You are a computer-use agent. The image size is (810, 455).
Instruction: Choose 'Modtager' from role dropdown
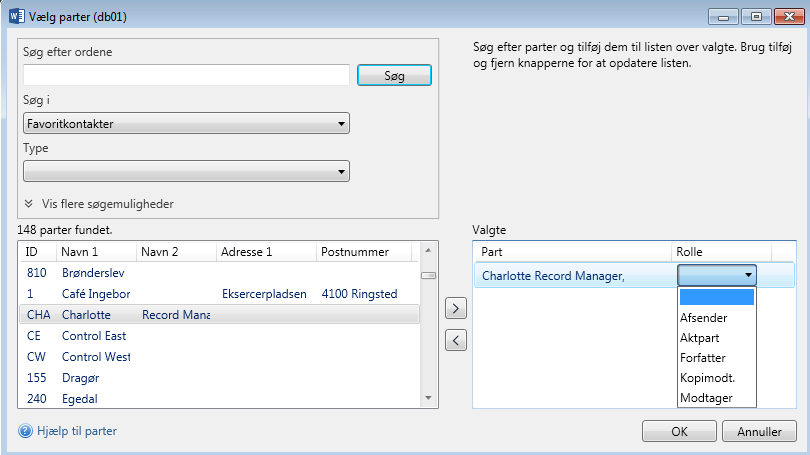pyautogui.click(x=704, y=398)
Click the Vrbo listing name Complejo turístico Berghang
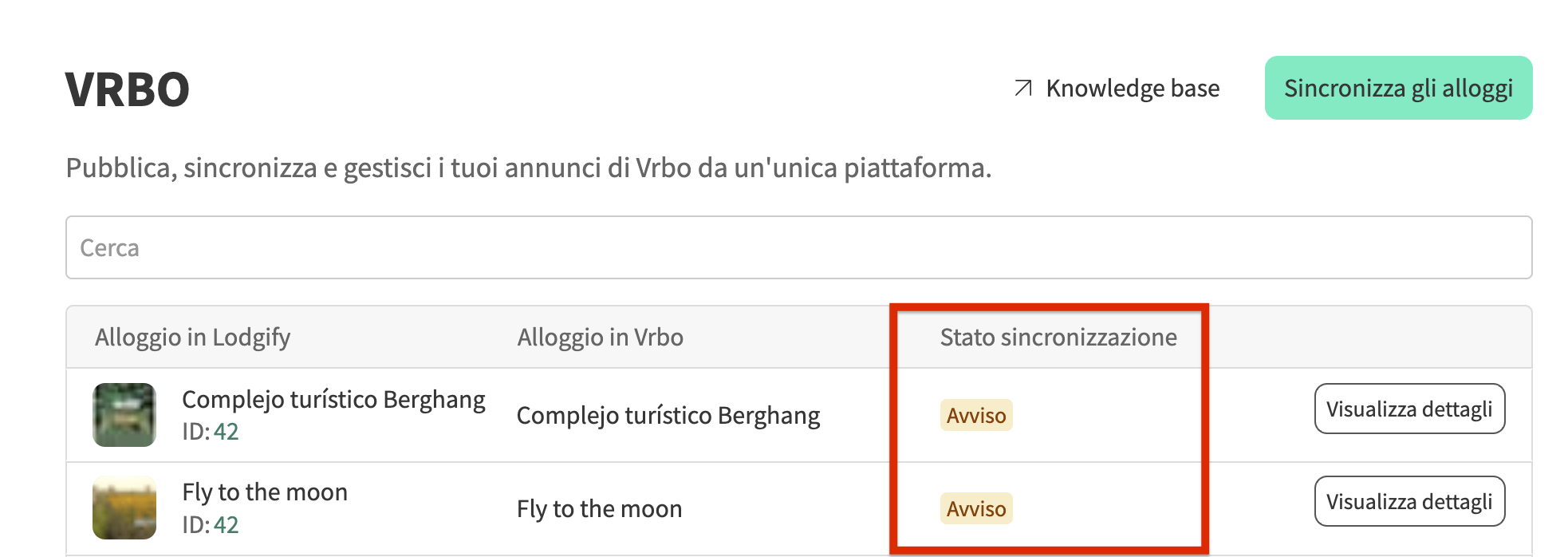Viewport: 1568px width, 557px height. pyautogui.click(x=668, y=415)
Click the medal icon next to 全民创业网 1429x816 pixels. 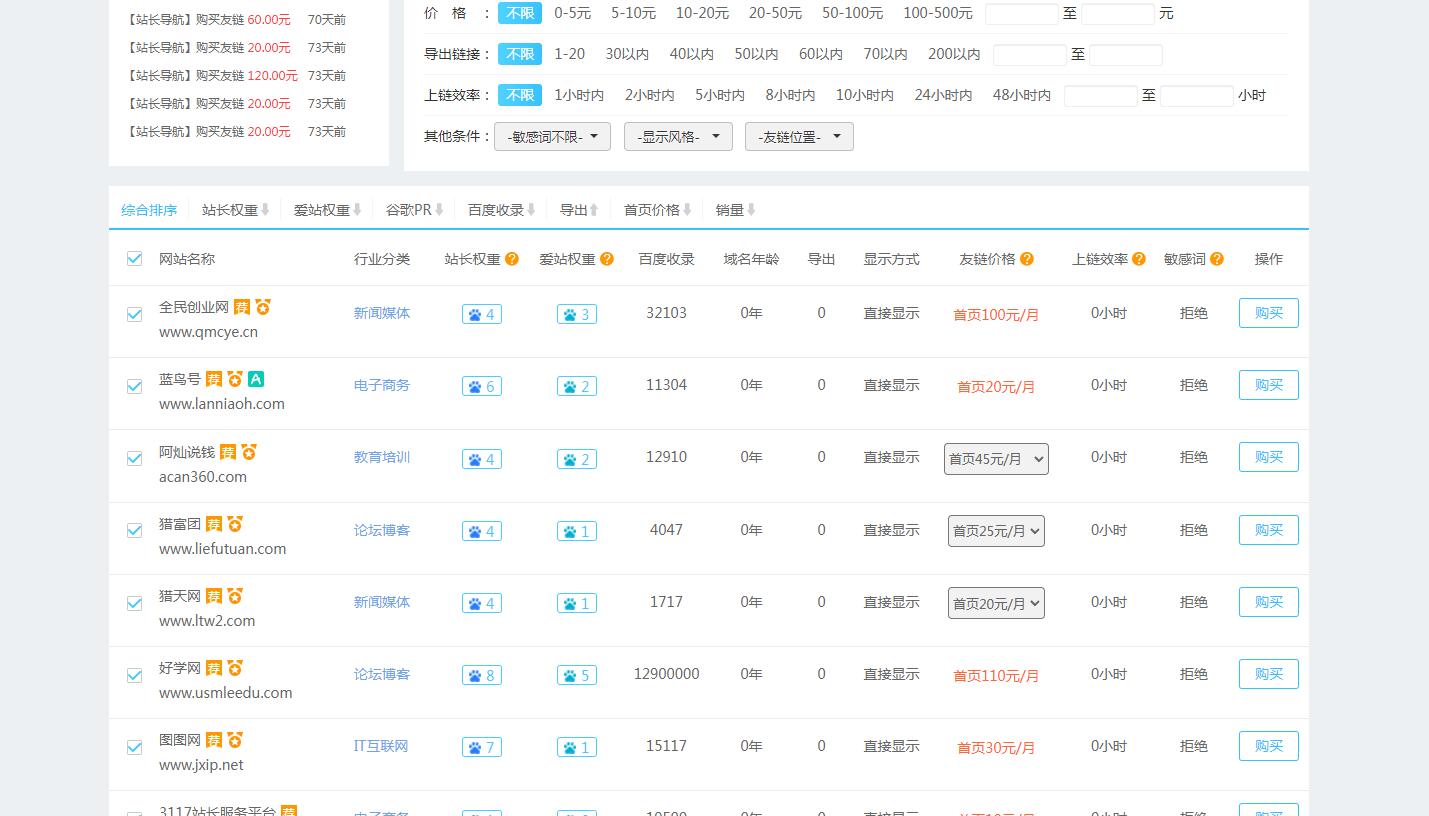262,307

· · · · ·

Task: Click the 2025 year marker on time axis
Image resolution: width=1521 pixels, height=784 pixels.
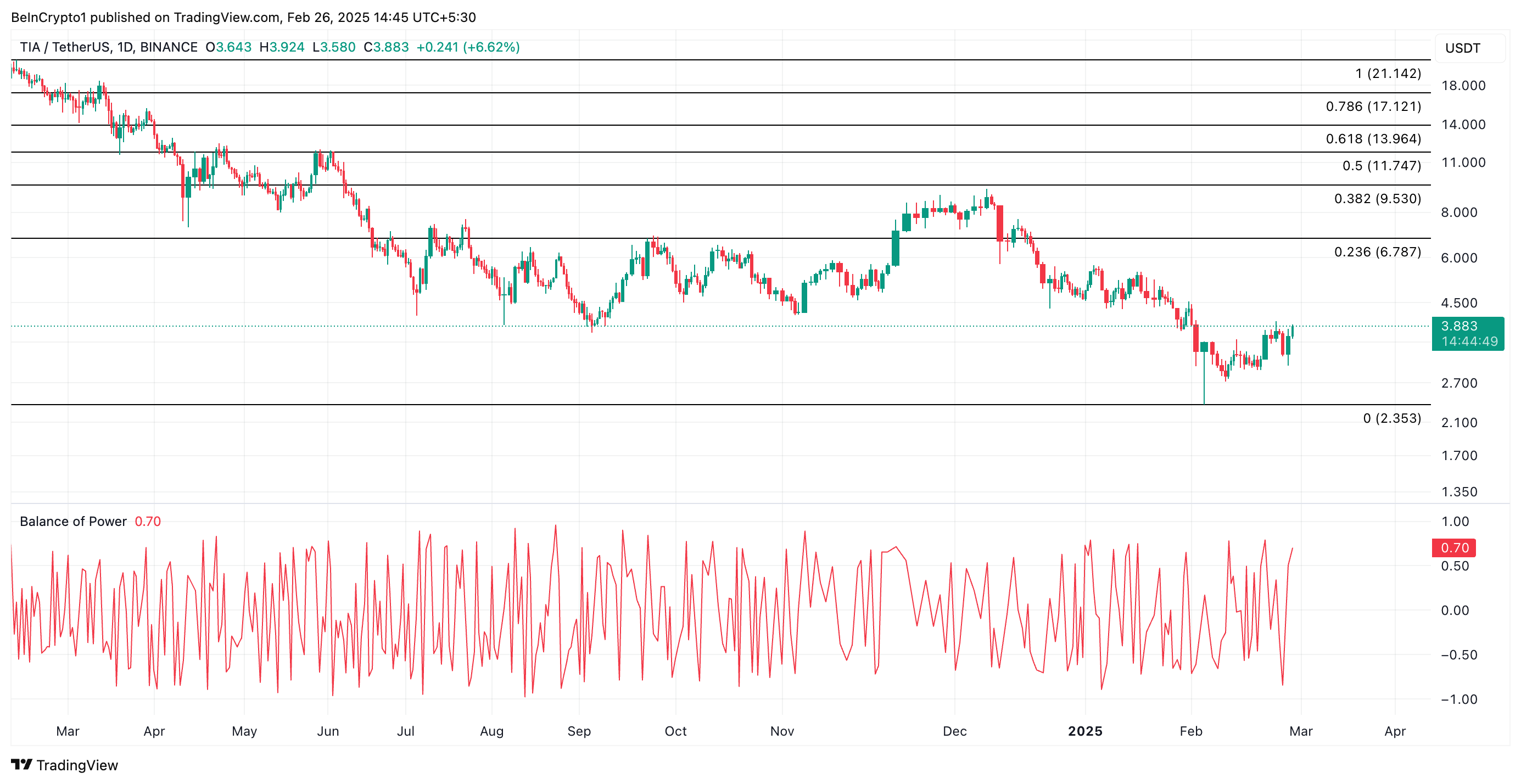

· · · · ·

Stated problem:
Could you copy out the stretch of data from the line containing "Task: Click the 2025 year marker on time axis" through the line containing "Image resolution: width=1521", character for character?

Solution:
Task: Click the 2025 year marker on time axis
Image resolution: width=1521 pixels, height=784 pixels.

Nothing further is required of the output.